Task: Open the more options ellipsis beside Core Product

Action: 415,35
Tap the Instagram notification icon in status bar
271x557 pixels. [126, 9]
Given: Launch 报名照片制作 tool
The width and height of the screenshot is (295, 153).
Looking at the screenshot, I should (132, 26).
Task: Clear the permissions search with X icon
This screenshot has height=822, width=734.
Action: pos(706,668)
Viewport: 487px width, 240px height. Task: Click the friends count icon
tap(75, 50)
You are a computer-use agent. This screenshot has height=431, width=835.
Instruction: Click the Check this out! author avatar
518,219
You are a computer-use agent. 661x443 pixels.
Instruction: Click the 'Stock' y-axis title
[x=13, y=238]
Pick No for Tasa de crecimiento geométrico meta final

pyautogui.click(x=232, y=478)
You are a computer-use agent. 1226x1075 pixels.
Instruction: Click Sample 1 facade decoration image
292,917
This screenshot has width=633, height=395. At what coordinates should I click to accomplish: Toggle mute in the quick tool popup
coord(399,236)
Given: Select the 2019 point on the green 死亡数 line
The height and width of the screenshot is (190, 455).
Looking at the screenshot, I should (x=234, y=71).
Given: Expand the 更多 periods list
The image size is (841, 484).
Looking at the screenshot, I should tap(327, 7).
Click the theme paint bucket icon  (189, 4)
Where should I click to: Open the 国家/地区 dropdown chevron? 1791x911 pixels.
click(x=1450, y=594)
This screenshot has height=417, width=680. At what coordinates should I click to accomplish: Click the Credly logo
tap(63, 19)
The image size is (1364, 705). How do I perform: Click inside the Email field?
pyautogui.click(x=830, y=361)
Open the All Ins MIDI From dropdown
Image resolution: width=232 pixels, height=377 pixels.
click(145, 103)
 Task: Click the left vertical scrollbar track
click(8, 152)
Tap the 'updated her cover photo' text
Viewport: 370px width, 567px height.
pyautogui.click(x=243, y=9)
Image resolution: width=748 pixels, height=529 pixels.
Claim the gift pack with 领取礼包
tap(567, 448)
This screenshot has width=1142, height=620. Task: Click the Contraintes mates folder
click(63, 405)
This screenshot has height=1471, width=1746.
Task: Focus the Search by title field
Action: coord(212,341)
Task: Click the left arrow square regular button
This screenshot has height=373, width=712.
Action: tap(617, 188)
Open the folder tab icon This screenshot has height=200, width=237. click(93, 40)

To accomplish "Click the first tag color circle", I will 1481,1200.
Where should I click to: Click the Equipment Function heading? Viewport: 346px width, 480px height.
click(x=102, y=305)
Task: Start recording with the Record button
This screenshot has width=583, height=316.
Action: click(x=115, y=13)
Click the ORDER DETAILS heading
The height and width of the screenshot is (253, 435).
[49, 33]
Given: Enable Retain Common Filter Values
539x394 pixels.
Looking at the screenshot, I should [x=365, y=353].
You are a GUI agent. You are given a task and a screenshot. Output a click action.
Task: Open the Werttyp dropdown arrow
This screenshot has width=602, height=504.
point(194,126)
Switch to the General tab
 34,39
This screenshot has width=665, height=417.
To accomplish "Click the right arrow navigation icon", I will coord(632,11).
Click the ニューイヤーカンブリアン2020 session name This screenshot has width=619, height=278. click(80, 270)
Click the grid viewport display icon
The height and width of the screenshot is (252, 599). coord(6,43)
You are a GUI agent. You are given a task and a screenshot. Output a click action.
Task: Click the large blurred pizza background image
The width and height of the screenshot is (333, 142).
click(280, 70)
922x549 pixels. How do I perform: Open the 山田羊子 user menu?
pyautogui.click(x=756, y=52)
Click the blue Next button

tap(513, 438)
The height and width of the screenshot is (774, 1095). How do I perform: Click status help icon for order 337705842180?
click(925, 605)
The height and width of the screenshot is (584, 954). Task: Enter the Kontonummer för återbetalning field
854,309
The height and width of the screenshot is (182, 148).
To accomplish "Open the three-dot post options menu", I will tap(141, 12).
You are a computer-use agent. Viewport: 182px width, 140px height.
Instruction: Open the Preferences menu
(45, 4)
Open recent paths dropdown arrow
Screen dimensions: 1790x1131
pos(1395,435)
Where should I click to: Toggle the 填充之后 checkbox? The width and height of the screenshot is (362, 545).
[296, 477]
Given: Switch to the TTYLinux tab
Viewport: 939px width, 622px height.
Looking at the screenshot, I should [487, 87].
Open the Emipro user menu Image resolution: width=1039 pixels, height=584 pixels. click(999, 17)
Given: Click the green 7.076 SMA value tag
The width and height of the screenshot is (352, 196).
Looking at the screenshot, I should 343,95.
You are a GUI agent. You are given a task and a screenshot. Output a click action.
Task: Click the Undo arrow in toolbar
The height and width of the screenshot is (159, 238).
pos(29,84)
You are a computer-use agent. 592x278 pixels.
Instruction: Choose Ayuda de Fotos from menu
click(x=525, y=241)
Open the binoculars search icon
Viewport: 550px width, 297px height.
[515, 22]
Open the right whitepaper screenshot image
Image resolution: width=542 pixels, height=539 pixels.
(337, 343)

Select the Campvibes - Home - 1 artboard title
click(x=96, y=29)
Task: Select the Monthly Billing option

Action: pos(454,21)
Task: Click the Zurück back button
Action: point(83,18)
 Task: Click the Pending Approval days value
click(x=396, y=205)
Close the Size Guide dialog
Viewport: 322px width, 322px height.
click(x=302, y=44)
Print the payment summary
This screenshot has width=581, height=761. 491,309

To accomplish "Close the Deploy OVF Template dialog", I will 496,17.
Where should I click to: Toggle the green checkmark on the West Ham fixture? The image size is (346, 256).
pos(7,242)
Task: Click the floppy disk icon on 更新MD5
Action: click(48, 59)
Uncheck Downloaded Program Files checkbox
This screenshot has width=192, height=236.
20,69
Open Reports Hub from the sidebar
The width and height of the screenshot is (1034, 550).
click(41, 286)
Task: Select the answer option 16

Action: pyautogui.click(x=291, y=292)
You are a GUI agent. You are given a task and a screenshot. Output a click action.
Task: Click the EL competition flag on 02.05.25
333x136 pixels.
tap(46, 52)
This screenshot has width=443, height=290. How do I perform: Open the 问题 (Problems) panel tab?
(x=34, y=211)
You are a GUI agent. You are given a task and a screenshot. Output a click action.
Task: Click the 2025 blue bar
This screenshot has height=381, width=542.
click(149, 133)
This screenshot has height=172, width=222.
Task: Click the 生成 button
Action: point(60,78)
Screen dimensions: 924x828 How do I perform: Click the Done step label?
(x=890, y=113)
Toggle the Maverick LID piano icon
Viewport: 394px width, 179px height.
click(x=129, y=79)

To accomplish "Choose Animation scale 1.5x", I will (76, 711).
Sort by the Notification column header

....................

REQUIREMENTS. Reproduce all of the entries above verbatim, line for line, with nothing altered, added, or omitted.

EXERCISE OUTPUT.
Task: Open the more options ellipsis beside Core Product

Action: 415,35
Tap the Instagram notification icon in status bar
271x557 pixels. [126, 9]
Given: Launch 报名照片制作 tool
The width and height of the screenshot is (295, 153).
Looking at the screenshot, I should (132, 26).
Task: Clear the permissions search with X icon
This screenshot has height=822, width=734.
Action: pos(706,668)
Viewport: 487px width, 240px height. Task: Click the friends count icon
tap(75, 50)
You are a computer-use agent. This screenshot has height=431, width=835.
Instruction: Click the Check this out! author avatar
518,219
You are a computer-use agent. 661x443 pixels.
Instruction: Click the 'Stock' y-axis title
[x=13, y=238]
Pick No for Tasa de crecimiento geométrico meta final

pyautogui.click(x=232, y=478)
You are a computer-use agent. 1226x1075 pixels.
Instruction: Click Sample 1 facade decoration image
292,917
This screenshot has width=633, height=395. At what coordinates should I click to accomplish: Toggle mute in the quick tool popup
coord(399,236)
Given: Select the 2019 point on the green 死亡数 line
The height and width of the screenshot is (190, 455).
Looking at the screenshot, I should (x=234, y=71).
Given: Expand the 更多 periods list
The image size is (841, 484).
Looking at the screenshot, I should tap(327, 7).
Click the theme paint bucket icon  (189, 4)
Where should I click to: Open the 国家/地区 dropdown chevron? 1791x911 pixels.
click(x=1450, y=594)
This screenshot has height=417, width=680. At what coordinates should I click to accomplish: Click the Credly logo
tap(63, 19)
The image size is (1364, 705). How do I perform: Click inside the Email field?
pyautogui.click(x=830, y=361)
Open the All Ins MIDI From dropdown
Image resolution: width=232 pixels, height=377 pixels.
click(145, 103)
 Task: Click the left vertical scrollbar track
click(8, 152)
Tap the 'updated her cover photo' text
Viewport: 370px width, 567px height.
pyautogui.click(x=243, y=9)
Image resolution: width=748 pixels, height=529 pixels.
Claim the gift pack with 领取礼包
tap(567, 448)
This screenshot has width=1142, height=620. Task: Click the Contraintes mates folder
click(63, 405)
This screenshot has height=1471, width=1746.
Task: Focus the Search by title field
Action: coord(212,341)
Task: Click the left arrow square regular button
This screenshot has height=373, width=712.
Action: tap(617, 188)
Open the folder tab icon This screenshot has height=200, width=237. click(93, 40)

To accomplish "Click the first tag color circle", I will 1481,1200.
Where should I click to: Click the Equipment Function heading? Viewport: 346px width, 480px height.
click(x=102, y=305)
Task: Start recording with the Record button
This screenshot has width=583, height=316.
Action: click(x=115, y=13)
Click the ORDER DETAILS heading
The height and width of the screenshot is (253, 435).
[49, 33]
Given: Enable Retain Common Filter Values
539x394 pixels.
Looking at the screenshot, I should [x=365, y=353].
You are a GUI agent. You are given a task and a screenshot. Output a click action.
Task: Open the Werttyp dropdown arrow
This screenshot has width=602, height=504.
point(194,126)
Switch to the General tab
 34,39
This screenshot has width=665, height=417.
To accomplish "Click the right arrow navigation icon", I will coord(632,11).
Click the ニューイヤーカンブリアン2020 session name This screenshot has width=619, height=278. click(80, 270)
Click the grid viewport display icon
The height and width of the screenshot is (252, 599). coord(6,43)
You are a GUI agent. You are given a task and a screenshot. Output a click action.
Task: Click the large blurred pizza background image
The width and height of the screenshot is (333, 142).
click(280, 70)
922x549 pixels. How do I perform: Open the 山田羊子 user menu?
pyautogui.click(x=756, y=52)
Click the blue Next button

tap(513, 438)
The height and width of the screenshot is (774, 1095). How do I perform: Click status help icon for order 337705842180?
click(925, 605)
The height and width of the screenshot is (584, 954). Task: Enter the Kontonummer för återbetalning field
854,309
The height and width of the screenshot is (182, 148).
To accomplish "Open the three-dot post options menu", I will tap(141, 12).
You are a computer-use agent. Viewport: 182px width, 140px height.
Instruction: Open the Preferences menu
(45, 4)
Open recent paths dropdown arrow
Screen dimensions: 1790x1131
pos(1395,435)
Where should I click to: Toggle the 填充之后 checkbox? The width and height of the screenshot is (362, 545).
[296, 477]
Given: Switch to the TTYLinux tab
Viewport: 939px width, 622px height.
Looking at the screenshot, I should [487, 87].
Open the Emipro user menu Image resolution: width=1039 pixels, height=584 pixels. click(999, 17)
Given: Click the green 7.076 SMA value tag
The width and height of the screenshot is (352, 196).
Looking at the screenshot, I should 343,95.
You are a GUI agent. You are given a task and a screenshot. Output a click action.
Task: Click the Undo arrow in toolbar
The height and width of the screenshot is (159, 238).
pos(29,84)
You are a computer-use agent. 592x278 pixels.
Instruction: Choose Ayuda de Fotos from menu
click(x=525, y=241)
Open the binoculars search icon
Viewport: 550px width, 297px height.
[515, 22]
Open the right whitepaper screenshot image
Image resolution: width=542 pixels, height=539 pixels.
(337, 343)

Select the Campvibes - Home - 1 artboard title
click(x=96, y=29)
Task: Select the Monthly Billing option

Action: pos(454,21)
Task: Click the Zurück back button
Action: point(83,18)
 Task: Click the Pending Approval days value
click(x=396, y=205)
Close the Size Guide dialog
Viewport: 322px width, 322px height.
click(x=302, y=44)
Print the payment summary
This screenshot has width=581, height=761. 491,309

To accomplish "Close the Deploy OVF Template dialog", I will 496,17.
Where should I click to: Toggle the green checkmark on the West Ham fixture? The image size is (346, 256).
pos(7,242)
Task: Click the floppy disk icon on 更新MD5
Action: click(48, 59)
Uncheck Downloaded Program Files checkbox
This screenshot has width=192, height=236.
20,69
Open Reports Hub from the sidebar
The width and height of the screenshot is (1034, 550).
click(41, 286)
Task: Select the answer option 16

Action: pyautogui.click(x=291, y=292)
You are a GUI agent. You are given a task and a screenshot. Output a click action.
Task: Click the EL competition flag on 02.05.25
333x136 pixels.
tap(46, 52)
This screenshot has width=443, height=290. How do I perform: Open the 问题 (Problems) panel tab?
(x=34, y=211)
You are a GUI agent. You are given a task and a screenshot. Output a click action.
Task: Click the 2025 blue bar
This screenshot has height=381, width=542.
click(149, 133)
This screenshot has height=172, width=222.
Task: Click the 生成 button
Action: point(60,78)
Screen dimensions: 924x828 How do I perform: Click the Done step label?
(x=890, y=113)
Toggle the Maverick LID piano icon
Viewport: 394px width, 179px height.
click(x=129, y=79)

To accomplish "Choose Animation scale 1.5x", I will (76, 711).
Sort by the Notification column header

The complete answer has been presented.